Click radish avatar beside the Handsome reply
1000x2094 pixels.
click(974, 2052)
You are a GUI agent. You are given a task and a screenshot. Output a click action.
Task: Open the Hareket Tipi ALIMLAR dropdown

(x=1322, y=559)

********

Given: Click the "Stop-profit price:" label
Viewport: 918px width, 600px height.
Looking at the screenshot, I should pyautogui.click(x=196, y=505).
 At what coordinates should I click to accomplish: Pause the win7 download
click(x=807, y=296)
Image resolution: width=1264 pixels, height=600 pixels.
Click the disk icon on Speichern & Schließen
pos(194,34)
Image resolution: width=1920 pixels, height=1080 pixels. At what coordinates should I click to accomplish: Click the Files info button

********

_What is expected_
Reproduce the lines starting at the one containing "Image resolution: width=1264" and ending at the one containing "Image resolution: width=1920", including the requests, and decrease every coordinate in the answers by 31.

_Task response_
Image resolution: width=1264 pixels, height=600 pixels.
Click the disk icon on Speichern & Schließen
pos(163,3)
Image resolution: width=1920 pixels, height=1080 pixels. At what coordinates should I click to accomplish: Click the Files info button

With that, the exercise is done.